Города растут у нас с поистине американской быстротой. Целый ряд железнодорожных станций, фабричных и заводских поселков, особенно на юге, обратились в крупные центры городской — по всему своему складу и запросам — культуры. Естественный в известные периоды экономического развития процесс концентрации населения, в силу происходящих сейчас коренных изменений в жизни сельскохозяйственного населения России, пойдет несомненно с возрастающей быстротой и лет через 20–30 мы увидим, быть может, картину самых крупных в этой области перемен.
Без преувеличения можно сказать, что рост городской жизни вызовет переворот в нашей промышленности… прилив капиталов в промышленность за последние 3 года увеличился более чем на 1,5 млрд. рублей. Но и этих средств было недостаточно для более мощного развития промышленности, для удовлетворения сполна потребностей внутреннего рынка в продуктах отечественного производства и для освобождения страны от экономической зависимости от иностранного ввоза…
СПб., 10 июля 1914 г.
Председатель Совета Н. Авдаков
Товарищ Председателя В. Жуковский» [90].
Но в конце «Записки…» следовало предупреждение правительству: действующие законы устарели, промышленники испытывают ненужные стеснения, «…успешное развитие возможно лишь при условии предоставления широкого поприща личной инициативе и при отсутствии ограничений, тормозящих частные начинания в области торговли и промышленности».

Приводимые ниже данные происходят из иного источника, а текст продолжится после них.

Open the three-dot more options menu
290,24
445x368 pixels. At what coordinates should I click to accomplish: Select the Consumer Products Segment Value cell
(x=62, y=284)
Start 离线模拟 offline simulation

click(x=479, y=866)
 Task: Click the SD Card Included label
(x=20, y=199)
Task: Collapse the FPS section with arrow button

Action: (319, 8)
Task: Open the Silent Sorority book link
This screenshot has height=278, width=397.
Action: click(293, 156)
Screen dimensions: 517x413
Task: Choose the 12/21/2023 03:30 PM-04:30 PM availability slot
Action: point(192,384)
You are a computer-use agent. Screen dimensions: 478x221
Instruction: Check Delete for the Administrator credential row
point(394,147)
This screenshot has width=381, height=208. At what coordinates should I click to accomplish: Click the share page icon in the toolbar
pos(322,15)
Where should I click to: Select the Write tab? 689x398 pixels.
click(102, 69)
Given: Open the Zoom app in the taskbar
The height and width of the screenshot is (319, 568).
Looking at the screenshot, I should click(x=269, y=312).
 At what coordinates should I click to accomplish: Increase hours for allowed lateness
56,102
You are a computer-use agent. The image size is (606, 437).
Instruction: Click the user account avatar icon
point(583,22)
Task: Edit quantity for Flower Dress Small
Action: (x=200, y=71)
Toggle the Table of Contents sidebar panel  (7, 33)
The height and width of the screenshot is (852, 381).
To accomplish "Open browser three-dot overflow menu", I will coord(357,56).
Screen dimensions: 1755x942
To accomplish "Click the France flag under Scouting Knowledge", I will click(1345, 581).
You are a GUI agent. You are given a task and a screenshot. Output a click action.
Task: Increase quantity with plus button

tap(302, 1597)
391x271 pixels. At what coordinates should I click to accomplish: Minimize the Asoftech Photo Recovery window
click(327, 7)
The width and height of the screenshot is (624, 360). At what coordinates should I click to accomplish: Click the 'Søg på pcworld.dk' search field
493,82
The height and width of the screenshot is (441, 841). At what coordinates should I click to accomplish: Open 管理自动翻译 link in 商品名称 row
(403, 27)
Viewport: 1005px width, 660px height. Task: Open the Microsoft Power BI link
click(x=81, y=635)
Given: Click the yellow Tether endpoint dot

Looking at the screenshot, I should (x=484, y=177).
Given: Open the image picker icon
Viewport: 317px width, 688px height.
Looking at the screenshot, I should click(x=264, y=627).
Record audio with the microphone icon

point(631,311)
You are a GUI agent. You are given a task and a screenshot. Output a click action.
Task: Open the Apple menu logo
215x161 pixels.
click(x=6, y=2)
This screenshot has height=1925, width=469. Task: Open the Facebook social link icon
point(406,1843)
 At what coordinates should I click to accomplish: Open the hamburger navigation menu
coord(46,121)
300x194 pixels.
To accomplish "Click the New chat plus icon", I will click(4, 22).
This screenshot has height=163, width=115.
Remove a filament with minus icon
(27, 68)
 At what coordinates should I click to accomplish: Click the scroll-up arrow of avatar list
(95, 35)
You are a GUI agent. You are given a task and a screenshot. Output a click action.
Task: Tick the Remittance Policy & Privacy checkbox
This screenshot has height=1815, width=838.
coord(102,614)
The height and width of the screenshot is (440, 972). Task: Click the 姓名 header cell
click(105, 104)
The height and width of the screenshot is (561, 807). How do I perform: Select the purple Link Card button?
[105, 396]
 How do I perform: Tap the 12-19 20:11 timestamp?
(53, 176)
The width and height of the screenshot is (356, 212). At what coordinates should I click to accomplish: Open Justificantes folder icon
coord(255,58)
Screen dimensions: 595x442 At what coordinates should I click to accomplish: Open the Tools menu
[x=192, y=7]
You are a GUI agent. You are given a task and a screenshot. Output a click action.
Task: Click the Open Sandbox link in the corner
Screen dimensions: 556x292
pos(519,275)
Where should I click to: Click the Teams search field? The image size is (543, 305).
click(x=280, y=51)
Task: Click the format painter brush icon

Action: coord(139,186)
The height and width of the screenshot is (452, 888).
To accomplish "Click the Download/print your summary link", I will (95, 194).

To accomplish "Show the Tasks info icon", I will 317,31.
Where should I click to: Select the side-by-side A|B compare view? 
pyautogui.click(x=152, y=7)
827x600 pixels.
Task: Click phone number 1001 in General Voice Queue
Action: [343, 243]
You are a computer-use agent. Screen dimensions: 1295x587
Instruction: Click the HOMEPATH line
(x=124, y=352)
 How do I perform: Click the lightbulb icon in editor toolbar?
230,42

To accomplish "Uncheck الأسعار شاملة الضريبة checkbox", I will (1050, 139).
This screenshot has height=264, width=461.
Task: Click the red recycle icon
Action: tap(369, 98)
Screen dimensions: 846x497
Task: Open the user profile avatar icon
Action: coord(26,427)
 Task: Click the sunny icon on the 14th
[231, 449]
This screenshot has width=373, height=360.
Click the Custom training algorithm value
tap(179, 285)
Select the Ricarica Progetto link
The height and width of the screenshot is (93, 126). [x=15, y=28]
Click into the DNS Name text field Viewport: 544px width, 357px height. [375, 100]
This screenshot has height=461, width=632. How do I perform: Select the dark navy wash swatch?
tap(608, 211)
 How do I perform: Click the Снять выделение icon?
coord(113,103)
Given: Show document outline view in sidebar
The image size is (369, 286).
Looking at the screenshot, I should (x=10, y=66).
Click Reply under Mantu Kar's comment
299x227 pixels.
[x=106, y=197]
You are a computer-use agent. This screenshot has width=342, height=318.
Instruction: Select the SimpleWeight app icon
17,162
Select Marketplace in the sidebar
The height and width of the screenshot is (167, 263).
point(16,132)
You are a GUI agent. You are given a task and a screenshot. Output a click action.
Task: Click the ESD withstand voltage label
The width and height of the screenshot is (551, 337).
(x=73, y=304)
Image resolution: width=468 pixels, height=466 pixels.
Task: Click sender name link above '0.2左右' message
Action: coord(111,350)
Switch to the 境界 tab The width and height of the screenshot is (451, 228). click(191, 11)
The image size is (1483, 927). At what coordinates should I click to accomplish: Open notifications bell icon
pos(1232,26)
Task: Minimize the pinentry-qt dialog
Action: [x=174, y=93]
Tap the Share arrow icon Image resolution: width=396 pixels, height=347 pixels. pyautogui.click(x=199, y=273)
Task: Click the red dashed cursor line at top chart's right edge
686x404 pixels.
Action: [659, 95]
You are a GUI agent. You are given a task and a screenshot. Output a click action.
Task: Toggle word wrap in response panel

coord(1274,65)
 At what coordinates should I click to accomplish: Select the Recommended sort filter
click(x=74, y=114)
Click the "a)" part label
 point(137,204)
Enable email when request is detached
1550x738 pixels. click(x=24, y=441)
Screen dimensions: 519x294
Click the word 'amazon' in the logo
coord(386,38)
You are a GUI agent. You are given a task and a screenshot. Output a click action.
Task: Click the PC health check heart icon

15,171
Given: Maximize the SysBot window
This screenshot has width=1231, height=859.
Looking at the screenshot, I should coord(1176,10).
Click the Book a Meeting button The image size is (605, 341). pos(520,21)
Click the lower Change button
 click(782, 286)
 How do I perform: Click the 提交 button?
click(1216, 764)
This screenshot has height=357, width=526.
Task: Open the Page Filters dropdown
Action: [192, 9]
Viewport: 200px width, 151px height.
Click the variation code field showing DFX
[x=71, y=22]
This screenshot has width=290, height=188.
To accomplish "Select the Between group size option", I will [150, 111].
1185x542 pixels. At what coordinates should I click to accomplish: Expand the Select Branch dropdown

Тогда еще никто не предполагал, что спустя два года во время войны это предупреждение обернется требованием передать государственную власть промышленной и финансовой элите (растущим с «американской скоростью» городам). А Шульгин (кто бы мог подумать!) окажется в лагере оппозиции.
Экономика экономикой, но был еще один тревожный индикатор перемен — это национальная культура и, в частности, литература. Накануне Первой мировой войны доминирующим явлением русской словесности стал так называемый Серебряный век. Если вспомнить главное поэтическое явление золотого века, поэму Александра Пушкина «Евгений Онегин» и символ веры ее героини Татьяны Лариной («Но я другому отдана и буду век ему верна»), то «серебряные герои» и их авторы уже руководствовались иными моральными ценностями. Накануне 1914 года петербургский литературный мир был поражен эпидемией самоубийств: стрелялись, вешались, травились, топились десятки молодых людей. Как заметил поэт Станислав Куняев, «обезбоженность, порой переходящая в открытое богохульство, успехи и достижения в сексуальной революции, равнодушие, а порой и ненависть к семейным устоям, безграничное злоупотребление „правами человека“, культ греха и потеря инстинкта самосохранения привели Серебряный век к девальвации божественной ценности жизни, к душевной опустошенности его „продвинутых детей“, к потере смысла человеческого существования»[91].
«Мы — дети страшных лет России» — так звучал диагноз Александра Блока.